Wie schwierig es ist, Personal zu finden, stellt zurzeit das Landesschulamt fest. Gleich drei Schulleiter-Stellen in der Hansestadt werden im Sommer frei. Verbindliche Nachfolger stehen gut vier Monate vor Beginn des neuen Schuljahres noch nicht fest.

Gardelegen/Jävenitz l Unruhige Zeiten sind es seit einigen Jahren in der Grundschullandschaft in Gardelegen. Erst die Schließung der Solpker Grundschule, nun das schon fast zwei Jahre dauernde Theater um die mögliche Schließung der Estedter Grundschule, wo eine endgültige Entscheidung noch aussteht.

Eine Bewerberin für zwei Schulen

Doch es stehen weitere Änderungen in diesem Jahr an, zumindest personeller Natur. Denn mit Renate von Kleist (Reutter-Grundschule), Jutta Gadau (Goethe-Grundschule) und Gerhard Müller (Jävenitz) werden drei Schulleiter im Sommer ihre berufliche Tätigkeit beenden.
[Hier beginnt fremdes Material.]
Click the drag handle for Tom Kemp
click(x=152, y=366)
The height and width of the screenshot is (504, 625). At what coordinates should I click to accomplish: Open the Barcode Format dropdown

Und: "Für keine der drei genannten Grundschulen besteht gegenwärtig bereits eine verbindliche Nachfolgeregelung", teilte Silke Stadör vom Landesschulamt in Halle auf Anfrage mit.

Und ganz offensichtlich ist es für das Landesschulamt auch nicht einfach, Nachfolger zu finden. "Die Stelle des Schulleiters der Otto-Reutter-Grundschule wurde bereits vier Mal ausgeschrieben", teilte Stadör mit. Die aktuelle Bewerbungsfrist endet am heutigen Freitag.

Für die Goethe-Grundschule und die Jävenitzer Grundschule ist die Ausschreibungsfrist bereits beendet, für beide Stellen gibt es die gleiche Bewerberin. Das Auswahlverfahren sei jedoch noch nicht beendet, so Stadör. Doch eines steht damit schon fest: Entweder bekommt die Goethe-Grundschule zum 1. August eine neue Leiterin oder aber die Jävenitzer.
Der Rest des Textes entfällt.